[Selected extract]:
*****

TheCorporateCounsel.net

January 17, 2023

SEC Enforcement Action Focuses on CEO Termination & Separation Agreement Disclosure

Here’s something John blogged on CompensationStandards.com last week:

The messy story of McDonald’s Corporation’s decision to terminate its former CEO Stephen Easterbrook added another chapter yesterday, when the SEC announced that it had initiated settled enforcement proceedings against the former CEO and the company arising out of his departure.  This excerpt from the SEC’s press release explains its allegations:

According to the SEC’s order, McDonald’s terminated Easterbrook for exercising poor judgment and engaging in an inappropriate personal relationship with a McDonald’s employee in violation of company policy. However, McDonald’s and Easterbrook entered into a separation agreement that concluded his termination was without cause, which allowed him to retain substantial equity compensation that otherwise would have been forfeited. In making this conclusion, McDonald’s exercised discretion that was not disclosed to investors.

Subsequently, in July 2020, McDonald’s discovered through an internal investigation that Easterbrook had engaged in other undisclosed, improper relationships with additional McDonald’s employees. According to the SEC’s order, Easterbrook knew or was reckless in not knowing that his failure to disclose these additional violations of company policy prior to his termination would influence McDonald’s disclosures to investors related to his departure and compensation.

Without admitting or denying the SEC’s allegations, Easterbrook consented to a cease & desist order prohibiting future violations of the antifraud provisions of the federal securities laws, and imposing a $400,000 fine and a five-year officer and director bar.  The company consented to a cease & desist order prohibiting future violations of Section 14(a) of the 1934 Act and Rule 14a-3 thereunder.

As Liz blogged last year, the company sued the former CEO and reached a settlement under which it “clawed back” over $100 million in equity awards and cash based on the company’s claims that the board wouldn’t have approved a separation agreement characterizing his termination as “without cause” if it had been aware of his dishonesty and additional misconduct.  The company’s efforts to claw back that compensation, together with its other efforts to cooperate with the SEC’s investigation, resulted in the agency’s decision not to impose a financial penalty on the company.

*****

[Exercise data]:

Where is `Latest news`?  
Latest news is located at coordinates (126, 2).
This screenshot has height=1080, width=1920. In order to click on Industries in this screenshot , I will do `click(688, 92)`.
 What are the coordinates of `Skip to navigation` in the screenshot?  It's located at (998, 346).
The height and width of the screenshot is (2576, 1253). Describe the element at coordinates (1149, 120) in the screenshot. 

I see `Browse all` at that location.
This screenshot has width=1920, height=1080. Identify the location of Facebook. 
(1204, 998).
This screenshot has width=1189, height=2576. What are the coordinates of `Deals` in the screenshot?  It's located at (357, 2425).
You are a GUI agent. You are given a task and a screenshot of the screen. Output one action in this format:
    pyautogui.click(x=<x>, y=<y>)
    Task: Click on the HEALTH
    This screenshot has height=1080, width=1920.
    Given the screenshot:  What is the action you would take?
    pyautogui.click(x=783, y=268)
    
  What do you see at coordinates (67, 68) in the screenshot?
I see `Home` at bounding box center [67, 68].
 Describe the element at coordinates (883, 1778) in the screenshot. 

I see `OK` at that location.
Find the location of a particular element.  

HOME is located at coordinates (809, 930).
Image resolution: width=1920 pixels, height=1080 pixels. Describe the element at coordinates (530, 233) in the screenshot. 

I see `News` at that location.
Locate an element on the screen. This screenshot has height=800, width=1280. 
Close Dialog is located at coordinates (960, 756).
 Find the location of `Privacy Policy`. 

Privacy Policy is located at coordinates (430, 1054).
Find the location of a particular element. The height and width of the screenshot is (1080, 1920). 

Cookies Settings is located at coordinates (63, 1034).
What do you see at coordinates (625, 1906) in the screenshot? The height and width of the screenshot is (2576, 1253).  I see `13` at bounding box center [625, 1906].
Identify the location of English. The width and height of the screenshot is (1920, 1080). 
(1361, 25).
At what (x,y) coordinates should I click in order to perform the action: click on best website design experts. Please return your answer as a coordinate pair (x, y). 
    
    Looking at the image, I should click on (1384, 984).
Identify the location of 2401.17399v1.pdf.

*****

[What this exercise asks]:
A: In the blog post about the SEC enforcement action against McDonald's and its former CEO, why did the SEC not impose a financial penalty on the company? Answer in one to three sentences.
B: Write a continuation of the blog post about the SEC enforcement action against McDonald's and its former CEO, picking up after its last paragraph.

[Responses]:
A: The SEC chose not to fine McDonald's because of the company's efforts to claw back the former CEO's compensation, together with its other efforts to cooperate with the SEC's investigation.

B:
Commissioners Peirce and Uyeda dissented from the SEC’s decision with respect to the company. In their dissenting statement, they expressed their view that the SEC was rewriting the disclosure requirements of Item 402 of Reg S-K through an enforcement proceeding. Here’s an excerpt:

We are unaware of prior Commission or staff actions or positions applying Item 402 in the way that the Order does.  Additionally, the Order can be read to suggest that the underlying reasons for why the company decided to terminate a named executive officer “without cause” instead of “with cause,” and vice versa, need to be disclosed under Item 402.  Such “hiring and firing discussion and analysis,” however, is beyond the rule’s scope.

The statement went on to note that industry practice for complying with Item 402 has developed over many years, and that an enforcement action is not “a reasonable regulatory approach” for announcing a novel interpretation.

It seems to me that the dissenters make a good point – executive termination disclosures tend to be terse, often for sound business and legal reasons. Imposing a requirement that companies must disclose the reasons why they opted to treat a particular termination as being “without cause” adds another layer of complexity to an already challenging process, without in most cases providing a significant benefit to investors.